Le obedecí con poca pericia. Yo no fumaba. Le di un beso y le alcancé el cigarrillo.
– Recuerdo calles enteras en las que sólo había tiendas con pañuelos, cientos de pañuelos que aleteaban al viento. Todas ellas pertenecían a hombres que aguardaban sentados, o en cuclillas, por los que podrían haber transcurrido años, siglos, sin moverse. Y más tiendas con cuentas, sacos y sacos de cuentas de vidrio coloreado. Te encantarían. Las cosían en algunos trajes, las empleaban para tocados. Y las especias de olor avinagrado y potente. Te revolvía el estómago. Y las mezquitas y sus llamadas. Mi hermano y yo gritábamos imitándoles… a mi madre la sacaban de quicio. Hace un par de años volví allí. A veces es una tontería ceder a la nostalgia: una decepción, salvo por un momento mágico. Me traje semillas de flores, tulipanes, pensamientos y… bueno -dijo, y frenó el coche-, me parece increíble. Han cambiado la señalización. ¿Y ahora qué tengo que hacer? No -hizo un gesto-. No saques el mapa. Tiene que ser posible deducirlo por lógica.
El jardín de Chris, pude verlo en primavera, rebosaba de pensamientos violetas de Estambul.
Eran flores extrañas, mayores de lo normal, completamente blancas, sin las manchas acostumbradas; sólo con una red de venas violetas, como una variz que hubiera estallado violentamente en el centro del pétalo. Decidimos que no era necesario girar, y que en el peor de los casos, perderíamos un cuarto de hora si debíamos retroceder.
– ¿Cuál fue el momento mágico? -pregunté.
– ¿El momento mágico? -volvió la cabeza y miró hacia el cruce, no muy convencido de hacer lo correcto-. Un café. El café turco espeso como el barro, y con el mismo sabor ocre, lleno de posos. Cuando era niño no me dejaban ni probarlo. Creían que nos alteraba los nervios. Lo tomé en un local al aire libre, en un jardín, con los árboles cuajados de bombillas y una hilera de farolillos de colorines.
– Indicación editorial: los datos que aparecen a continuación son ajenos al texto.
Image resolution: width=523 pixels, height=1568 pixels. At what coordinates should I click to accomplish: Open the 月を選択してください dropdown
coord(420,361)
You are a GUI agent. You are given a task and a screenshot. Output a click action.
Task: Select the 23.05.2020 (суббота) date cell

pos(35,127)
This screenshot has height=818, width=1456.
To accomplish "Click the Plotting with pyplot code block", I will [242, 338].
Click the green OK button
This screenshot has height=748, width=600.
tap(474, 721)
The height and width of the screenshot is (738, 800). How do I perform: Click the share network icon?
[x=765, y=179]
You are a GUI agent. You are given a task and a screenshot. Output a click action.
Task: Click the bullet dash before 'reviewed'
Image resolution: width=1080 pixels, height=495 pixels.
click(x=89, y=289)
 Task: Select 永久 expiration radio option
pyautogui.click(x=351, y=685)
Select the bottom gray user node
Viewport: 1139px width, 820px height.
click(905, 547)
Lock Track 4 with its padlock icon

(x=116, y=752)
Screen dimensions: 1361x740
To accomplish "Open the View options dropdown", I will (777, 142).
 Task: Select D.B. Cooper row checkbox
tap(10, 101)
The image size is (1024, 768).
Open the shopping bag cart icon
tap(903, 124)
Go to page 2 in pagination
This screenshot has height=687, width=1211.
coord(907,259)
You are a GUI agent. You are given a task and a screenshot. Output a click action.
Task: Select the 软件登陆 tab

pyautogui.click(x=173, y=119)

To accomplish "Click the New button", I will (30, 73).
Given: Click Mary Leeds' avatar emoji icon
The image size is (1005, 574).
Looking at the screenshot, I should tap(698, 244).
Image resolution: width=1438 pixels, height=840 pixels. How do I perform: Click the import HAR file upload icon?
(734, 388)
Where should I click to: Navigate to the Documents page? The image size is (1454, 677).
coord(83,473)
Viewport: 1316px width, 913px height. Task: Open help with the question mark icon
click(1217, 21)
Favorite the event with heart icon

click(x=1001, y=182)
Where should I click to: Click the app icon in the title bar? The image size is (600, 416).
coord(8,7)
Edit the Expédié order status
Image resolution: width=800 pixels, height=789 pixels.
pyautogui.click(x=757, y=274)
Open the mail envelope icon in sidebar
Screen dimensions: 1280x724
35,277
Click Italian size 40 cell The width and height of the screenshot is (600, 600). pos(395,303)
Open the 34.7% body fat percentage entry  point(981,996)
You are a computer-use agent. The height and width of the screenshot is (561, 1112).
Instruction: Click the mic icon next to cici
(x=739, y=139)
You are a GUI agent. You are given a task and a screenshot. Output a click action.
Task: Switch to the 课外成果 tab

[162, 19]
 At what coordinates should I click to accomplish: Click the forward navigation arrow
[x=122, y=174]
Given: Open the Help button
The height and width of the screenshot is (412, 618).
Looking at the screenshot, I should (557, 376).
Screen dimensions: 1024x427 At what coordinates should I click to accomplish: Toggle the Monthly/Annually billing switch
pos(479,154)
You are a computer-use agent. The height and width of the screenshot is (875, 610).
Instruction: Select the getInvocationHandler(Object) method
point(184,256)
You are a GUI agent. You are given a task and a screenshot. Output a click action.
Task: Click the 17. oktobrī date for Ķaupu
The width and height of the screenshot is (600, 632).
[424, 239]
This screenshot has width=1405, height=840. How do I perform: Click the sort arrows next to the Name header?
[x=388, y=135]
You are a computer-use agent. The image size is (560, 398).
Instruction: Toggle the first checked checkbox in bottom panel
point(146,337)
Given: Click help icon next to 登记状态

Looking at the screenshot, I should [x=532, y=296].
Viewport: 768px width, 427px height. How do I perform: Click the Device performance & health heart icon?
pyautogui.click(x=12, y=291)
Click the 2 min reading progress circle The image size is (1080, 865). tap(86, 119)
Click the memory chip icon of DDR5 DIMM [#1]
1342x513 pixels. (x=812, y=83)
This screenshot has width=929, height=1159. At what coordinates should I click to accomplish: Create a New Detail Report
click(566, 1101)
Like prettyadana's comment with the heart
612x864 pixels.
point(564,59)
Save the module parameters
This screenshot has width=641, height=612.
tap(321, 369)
Entonces, de una mezquita cercana el muecín llamó a la oración, y otro cercano le respondió. El café quedaba a espaldas de Santa Sofía. Puede que cantaran desde allí. Hubiera querido conocer la lengua para poder rezar. No sé qué dirían. Dios es grande, Dios es eterno, algo parecido. Aquel grito paraba el tiempo.
– Nunca he estado en Oriente.
– Ah, pero Turquía no es Oriente. Es Europa. Era lo primero que aprendíamos al llegar. Los ingenieros como mi padre sólo trabajaban en Europa. Formaba parte de sus privilegios. De todas maneras, hubiera sido preferible conservar la impresión de niño. En tonces no me afectaba la basura, ni los críos que esperan en las calles, con una báscula, y piden dinero a cambio de revelar el peso. Es una pena que no haya fotos… recuerdo muy pocas cosas.